Of all the local stations, only Channel 2 largely stayed off the charity-go-round -- maybe because it was so busy lining up advertisers to pay for its other attractions.
Let's Make a Deal
On Denver newscasts, the advertisements don't end when each block of commercials fades to black. Stations also sell sponsorships for portions of programs, giving companies five- to ten-second graphic lead-ins to segments ("This portion of News 4 is sponsored by...") in addition to placement of their spot in the opening slot of the next group of ads. Channel 2 may be the most ardent deal-maker, but the other stations played much the same game, with Channel 4 capping its November 14 "Colorado Millennium 2000" report with valentines to photographer John Fielder (including info about where to buy his latest book) and "Millennium" sponsors such as Public Service Company of Colorado, and all but endorsing participants in its "Companies 4 Colorado" promotion. The implication was that anyone who doesn't patronize these businesses is being unfaithful to the state. Similar subterfuge was at the heart of the relationships between two stations, Channel 9 and Channel 4, and, respectively, the Denver Post and the Rocky Mountain News.

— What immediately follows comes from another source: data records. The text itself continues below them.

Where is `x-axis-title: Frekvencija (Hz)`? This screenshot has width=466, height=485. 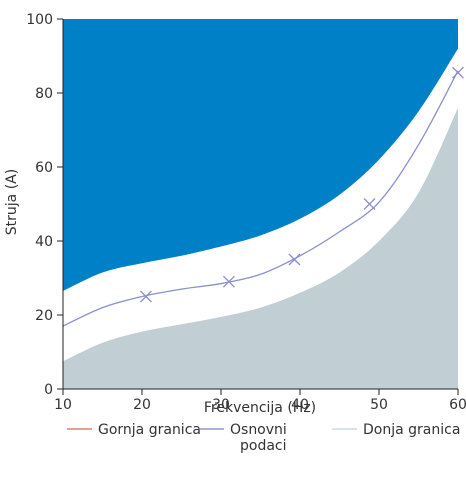
x-axis-title: Frekvencija (Hz) is located at coordinates (260, 408).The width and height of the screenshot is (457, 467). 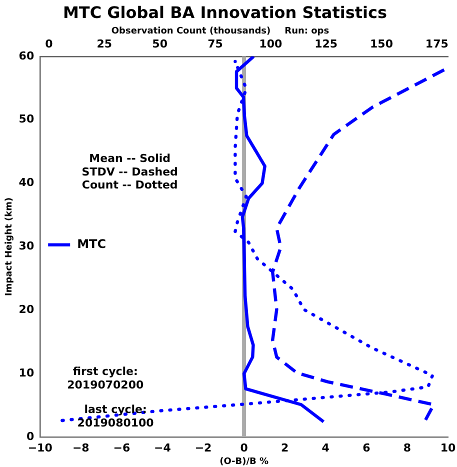 I want to click on annotation: Mean -- Solid, so click(x=130, y=159).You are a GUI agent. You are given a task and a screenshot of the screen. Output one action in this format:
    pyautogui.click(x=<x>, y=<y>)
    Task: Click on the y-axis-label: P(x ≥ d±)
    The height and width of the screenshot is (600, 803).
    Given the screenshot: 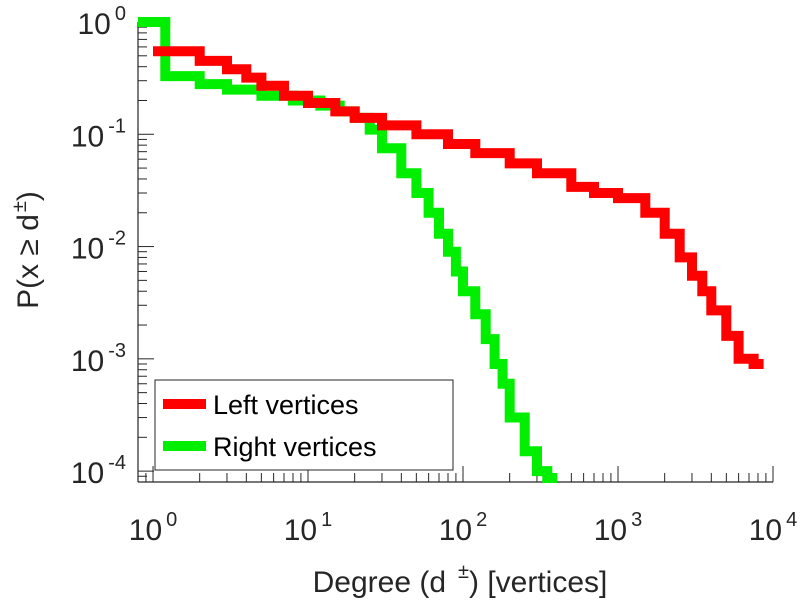 What is the action you would take?
    pyautogui.click(x=27, y=250)
     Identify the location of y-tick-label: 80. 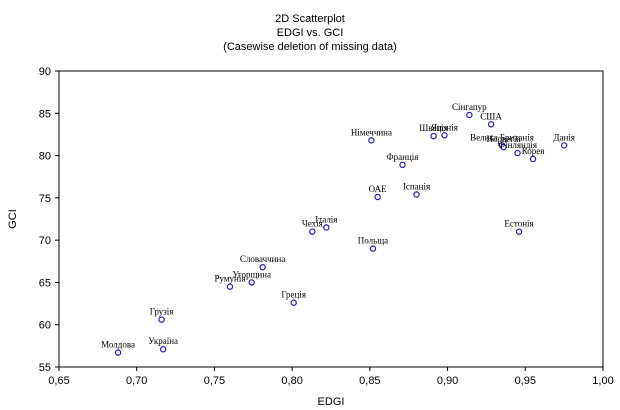
(45, 157).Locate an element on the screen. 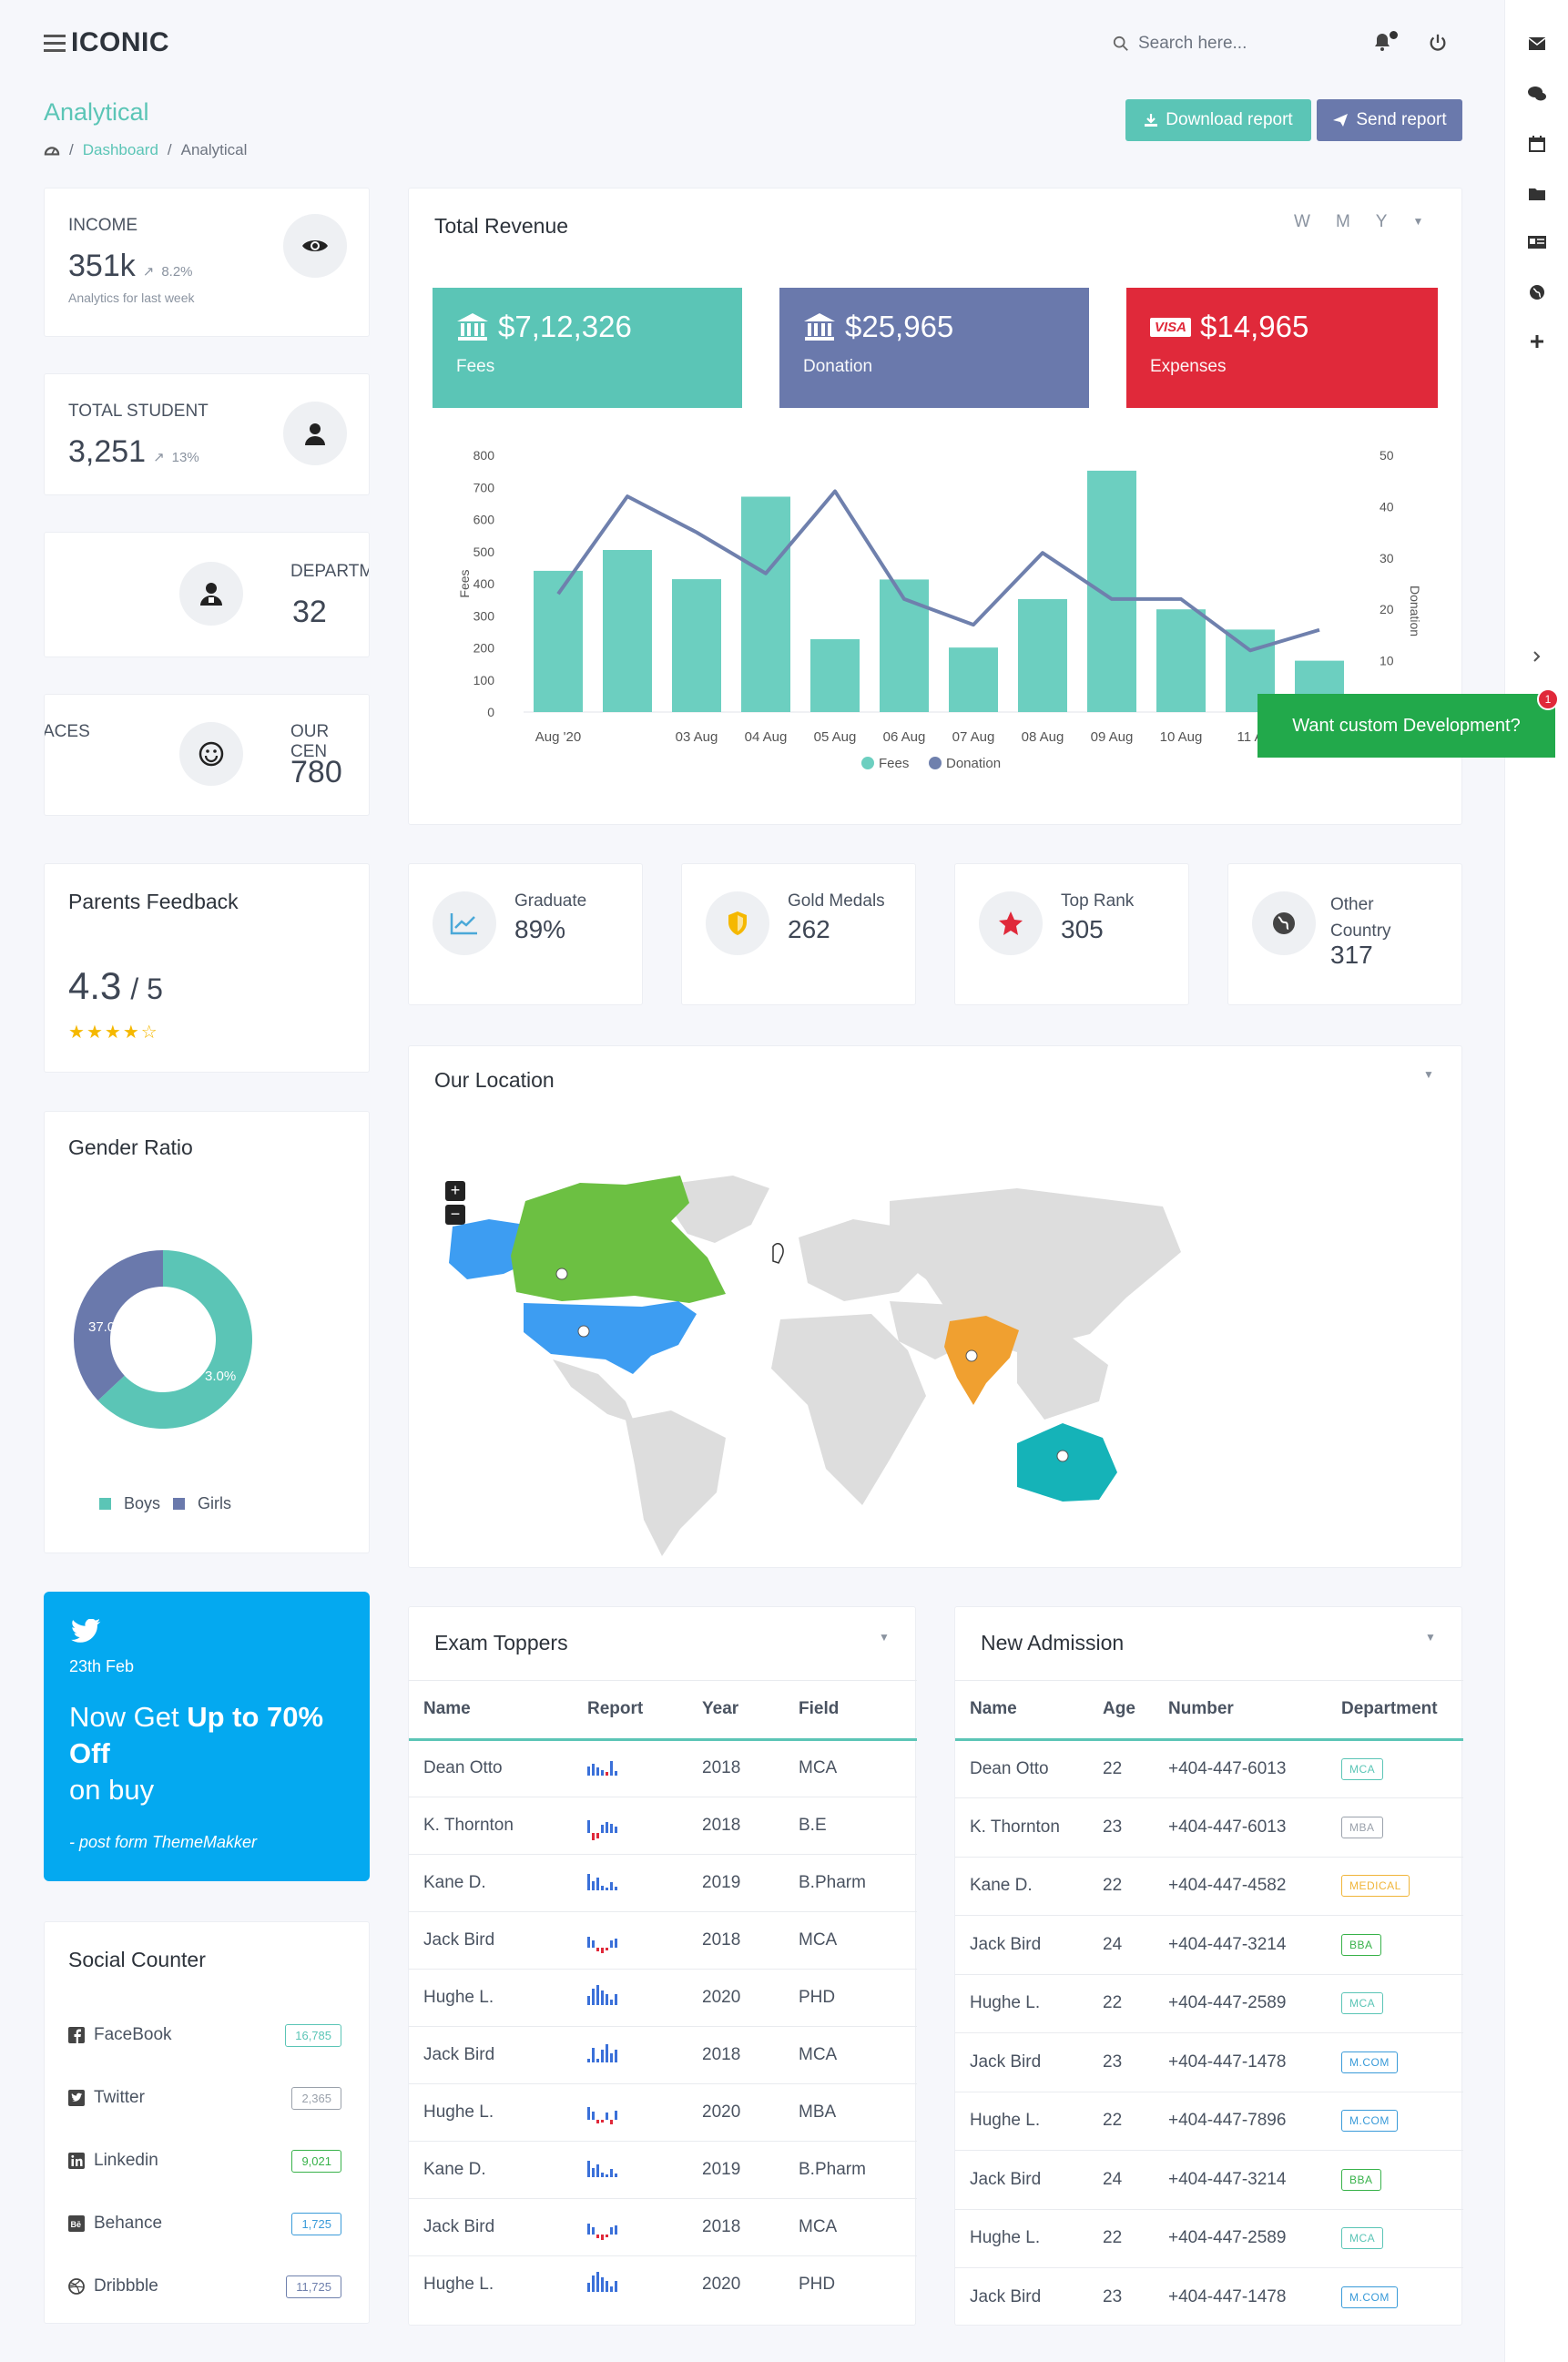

Both outlets presented nightly items about what would appear in these newspapers the next morning, but because the stories were merely hinted at, not reported in any tangible way, the segments were essentially commercials masquerading as news. Predictably, the graphics for these regular features were spiffy; unfortunately, they didn't include the word "Advertisement" flashing across the bottom of the screen.
Got the Puff, Daddy?
On Channel 2, soft news -- local or national lifestyle stories, oddball items intended merely to produce a smile -- was given slightly more room than the harder local stuff. That ranking was reversed at the other stations, but each devoted plenty of time to ultra-squishy feature material: 15 percent at Channel 4, 13 percent at Channel 7 and 9 percent at Channel 9.
Some favorite offenders (out of many potential candidates): A November 13 report by Channel 9's Mark Koebrich about a firm helping folks file for their own divorces that was so empty and unquestioning that even weekend anchor Ward Lucas seemed put off by it; an endless November 14 report by Channel 7's Paul Reinertsen about a guy who just happened to buy a house his grandfather once lived in; and a November 14 Paul Day piece on Channel 4 about man-made earthquakes in Denver during the Sixties that was prompted by the airing of a sweeps-month movie, Aftershock, just before the newscast. But even this beaut couldn't compare with an extra-dumb Channel 4 feature on November 13 in which Dr. Dave Hnida argued that beer and pizza aren't terrible for your health if they're consumed in moderation. "The moderation part is what I have a problem with," said weekend anchor Larry Blunt during the thirty seconds of allegedly wacky banter that followed about a prop pizza slice soaking through a napkin on the anchor desk. More beer!
Despite widespread criticism of "happy talk" newscasts, blabber remains endemic in Denver TV news, particularly during transitions from news to weather, from commercial breaks to sports, from sports to commercial breaks and just prior to a show's conclusion. All four stations spent around a minute each night on such vapid dish as Channel 4's Aimee Sporer needling fellow anchor Bill Stuart about his reputedly unaccomplished golf game -- and that doesn't count the unnecessary back-and-forths between anchors and reporters on location or in the studio. These exchanges tended to reiterate previously reported portions of stories, not provide new information; they're there to help identify these talking heads as interested, informed-yet-down-to-earth figures who can relate to you, the home viewer -- whether or not you want them to.
Rain or Shine
The weather report is the most practical part of a newscast; people watch it so that they'll know how many layers they should wear the next day or how early they should start for the airport. But rather than present weather predictions in a succinct fashion, as they did in the alleged "updates" that often popped up near the end of newscasts, Denver TV stations dragged them out to an extraordinary degree, using flamboyant graphics and gewgaws, including computer animation zipping to and fro like circling electrons -- for a single purpose: to keep your ass in your chair.